The Great March of Return was launched in Gaza on March 30, 2018, to mark Land Day and to demand lifting of the now 13-year-old Israeli blockade of the Palestinian territory.
For almost a year and a half, organizers of the march have held weekly border protests, right along the Israel-Gaza border, east of the tiny coastal enclave.
Palestinian Land Day is an occasion, in which the majority of Palestinians inside the occupied Palestinian territories and in the Diaspora, renew their connection to the Palestinian homeland.
Back in 1976, Israeli authorities in the Arab-Israeli town of Sakhneen and some other nearby areas, confiscated around 1500 acres of Palestinian-owned farm lands for colonial settlement purposes.
The confiscation sparked widespread protests, across Arab-Israeli towns.

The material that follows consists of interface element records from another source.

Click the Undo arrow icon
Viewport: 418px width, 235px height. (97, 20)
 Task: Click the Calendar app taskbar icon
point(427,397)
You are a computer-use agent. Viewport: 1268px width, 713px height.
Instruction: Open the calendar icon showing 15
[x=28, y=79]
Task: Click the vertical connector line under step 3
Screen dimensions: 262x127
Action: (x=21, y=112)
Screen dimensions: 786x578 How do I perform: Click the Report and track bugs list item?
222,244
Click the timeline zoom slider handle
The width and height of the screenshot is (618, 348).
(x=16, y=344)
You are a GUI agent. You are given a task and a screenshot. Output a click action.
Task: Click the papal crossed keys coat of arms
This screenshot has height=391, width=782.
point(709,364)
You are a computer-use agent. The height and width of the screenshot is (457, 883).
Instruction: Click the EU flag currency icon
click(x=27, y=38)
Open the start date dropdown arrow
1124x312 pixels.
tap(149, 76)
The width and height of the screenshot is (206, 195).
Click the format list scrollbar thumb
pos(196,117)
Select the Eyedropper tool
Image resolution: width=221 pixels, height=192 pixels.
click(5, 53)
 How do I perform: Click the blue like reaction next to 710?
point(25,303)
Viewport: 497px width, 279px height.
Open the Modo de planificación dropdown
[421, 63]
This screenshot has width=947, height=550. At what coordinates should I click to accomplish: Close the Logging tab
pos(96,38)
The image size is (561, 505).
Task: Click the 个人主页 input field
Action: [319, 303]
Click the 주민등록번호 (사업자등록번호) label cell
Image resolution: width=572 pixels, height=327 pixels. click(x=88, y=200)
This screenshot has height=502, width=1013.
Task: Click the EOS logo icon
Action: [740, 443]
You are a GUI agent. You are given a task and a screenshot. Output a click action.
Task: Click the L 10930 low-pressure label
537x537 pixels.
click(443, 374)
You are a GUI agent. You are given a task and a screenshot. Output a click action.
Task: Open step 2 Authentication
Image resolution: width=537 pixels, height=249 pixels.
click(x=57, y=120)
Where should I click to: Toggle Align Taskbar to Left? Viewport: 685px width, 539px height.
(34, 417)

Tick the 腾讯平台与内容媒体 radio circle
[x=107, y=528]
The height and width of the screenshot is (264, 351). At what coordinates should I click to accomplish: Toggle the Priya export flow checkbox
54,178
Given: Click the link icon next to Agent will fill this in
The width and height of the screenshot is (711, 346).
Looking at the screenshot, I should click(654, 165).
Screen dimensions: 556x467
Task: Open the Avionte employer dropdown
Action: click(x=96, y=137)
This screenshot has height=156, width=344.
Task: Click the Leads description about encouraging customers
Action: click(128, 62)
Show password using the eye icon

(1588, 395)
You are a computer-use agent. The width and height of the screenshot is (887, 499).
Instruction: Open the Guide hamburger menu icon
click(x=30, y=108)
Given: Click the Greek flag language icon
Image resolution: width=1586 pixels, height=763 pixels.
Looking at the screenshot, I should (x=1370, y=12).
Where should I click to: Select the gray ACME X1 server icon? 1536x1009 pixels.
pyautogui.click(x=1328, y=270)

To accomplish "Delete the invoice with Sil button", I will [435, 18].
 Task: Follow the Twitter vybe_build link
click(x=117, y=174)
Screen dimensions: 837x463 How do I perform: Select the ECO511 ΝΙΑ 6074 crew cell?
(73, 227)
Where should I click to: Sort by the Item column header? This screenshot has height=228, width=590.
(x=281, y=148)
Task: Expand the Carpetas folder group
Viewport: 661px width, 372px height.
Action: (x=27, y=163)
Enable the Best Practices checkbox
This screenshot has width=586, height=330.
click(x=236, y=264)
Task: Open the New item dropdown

Israeli police dispersed the crowds by lethal force, claiming the lives of six Arab protesters.
Israeli colonial settlement activities were officially kicked off by Israel in the 1970’s, as the Israeli occupation authorities in both Gaza and the West Bank, began erecting dozens of colonial settlements on Palestinian-owned lands.
As of today, Israeli colonial settlements have strangulated Palestinian-populated areas in the West Bank.
Back in 2005, Israel disengaged unilaterally from Gaza and evicted 17 such settlements, along the coastal Gaza Strip. Two years later, Israel imposed a crippling blockade of the land, air and sea, on the Gaza Strip.